Brian Levin, founder of Colorado-based Perky Jerky, said the struggle for many emerging brands in the convenience channel is finding the right balance to reach both old and new jerky consumers. Many companies are still trying to figure out the intricacies of the convenience channel, even down to where the product is placed, he said.
“It’s interesting from the perspective of the better-for-you customer set because it is not the same consumer who is shopping the jerky set. This is something these guys are just figuring out,” Levin said. “They will put better-for-you offerings in jerky, but it doesn’t do as well if you put jerky in a better-for-you set.”
That hasn’t escaped the notice of the major CPG companies, who have taken advantage of the growing meat snack category by purchasing smaller brands. Hershey’s led the charge with its acquisition of Krave in 2015. Then Jack Link’s bought grass-fed beef supplier Grass Run Farms in order to launch its own natural line, Lorissa’s Kitchen. Last year, Chicago-based Conagra Brands — the parent company of Slim Jim — acquired Thanasi Foods, the maker of Duke’s meat snacks.
RX Goes Beyond the Bar with Nut Butters
While RX Bar shook up the standard for the bar industry with its limited-ingredient bars in 2013, the company– now part of Kellogg’s — is ready to establish itself as a platform brand. The first iteration of this expansion is a line of protein-enhanced nut butters, which launched at Natural Products Expo West 2018.
The nut butters will be sold in single-serve, 28-32 gram packets in vanilla almond, original peanut butter and honey cinnamon peanut butter. Each will retail for under $2 and have roughly nine grams of protein per serving.
While the product is new, the strategy is the same: fill the gap between performance products consumers need to achieve their health goals and natural products consumers want for their simple ingredients.
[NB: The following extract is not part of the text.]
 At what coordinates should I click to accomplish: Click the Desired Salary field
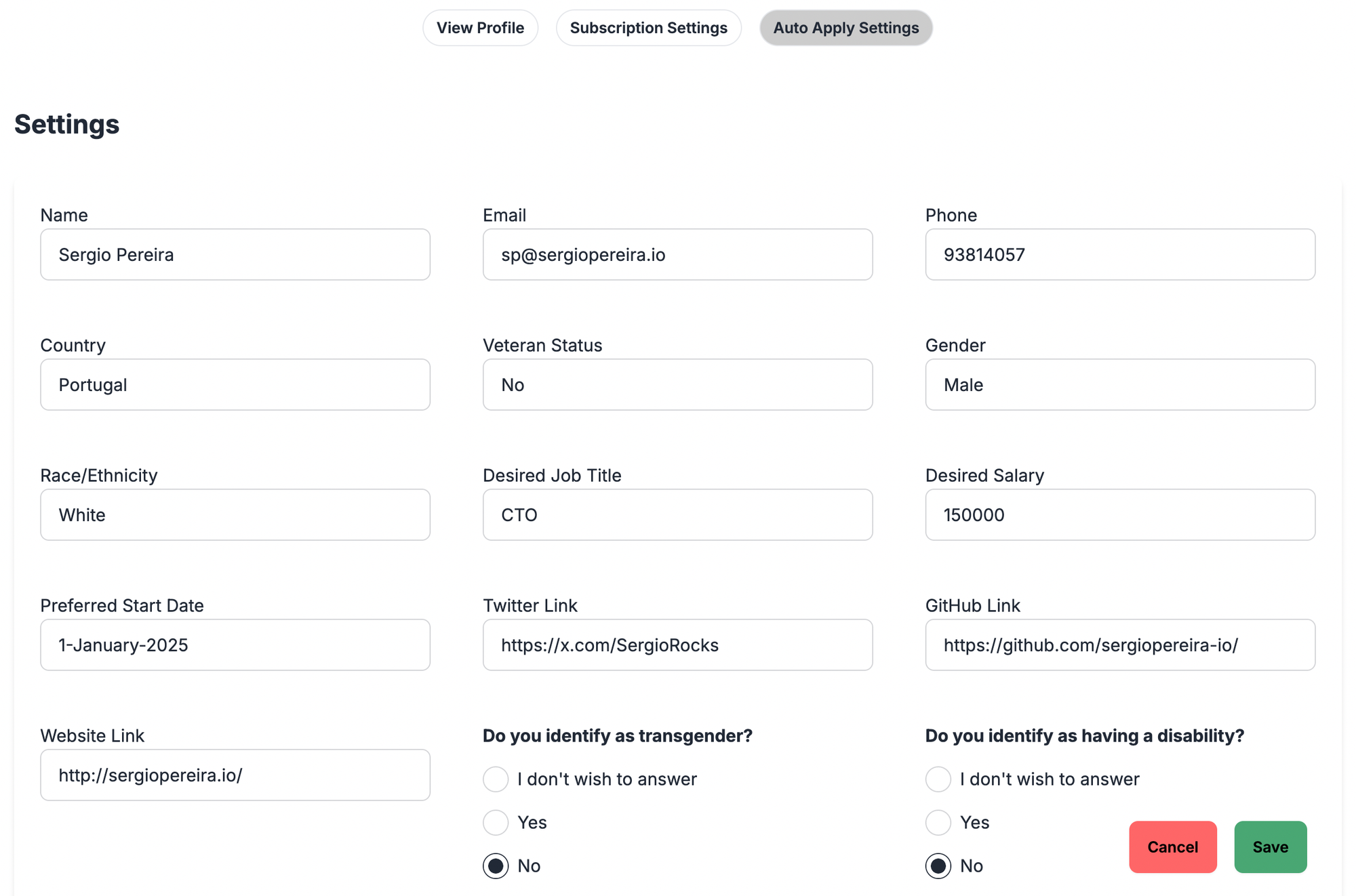(x=1120, y=515)
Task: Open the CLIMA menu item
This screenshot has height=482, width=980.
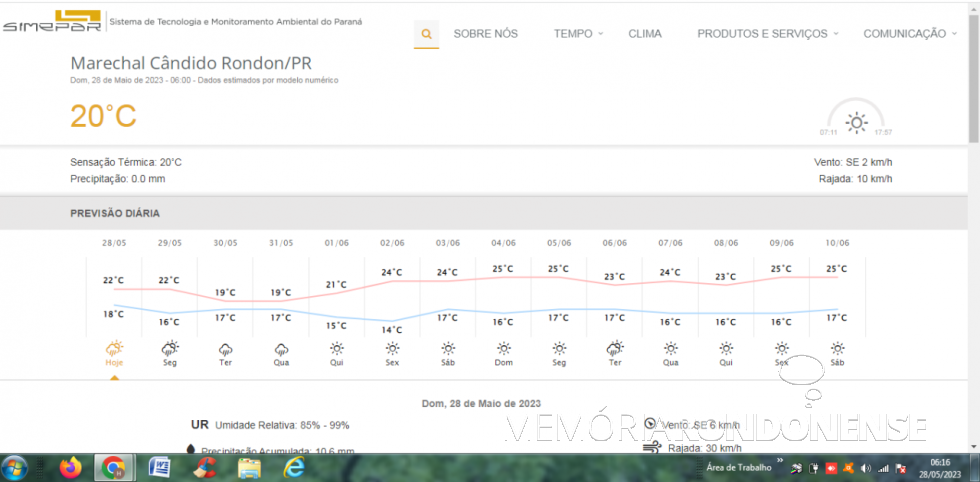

“In nut butters, there’s a similar dichotomy that existed with bars,” CEO, president and co-founder Peter Rahal told NOSH. “There are very natural, minimal ingredient bars on one end of the spectrum and then there’s super performance-based ones that you’d find at specialty stores like GNC.”
Rahal said that while a multi-serve jar will follow, the single serve packets were faster to bring to market, are better at driving trial and fit the needs of their on-the-go consumers who are looking for easy, healthy snacks.
The line will roll out on the company’s own site and ecommerce platform in the spring before heading to retail shelves. Rahal told NOSH that it will continue to use the company’s tried-and-true digital presence to launch new products and quickly get them into the hands of consumers.
While this will be RX Bar’s main innovation of 2018, it is the start of the company’s progress toward having a suite of clean ingredient, protein-forward products.
“This is the first trigger of RX as a platform,” Rahal said “[RX] means recipe, that’s the origin of the word, and it’s just a shorthand for health and high standards.”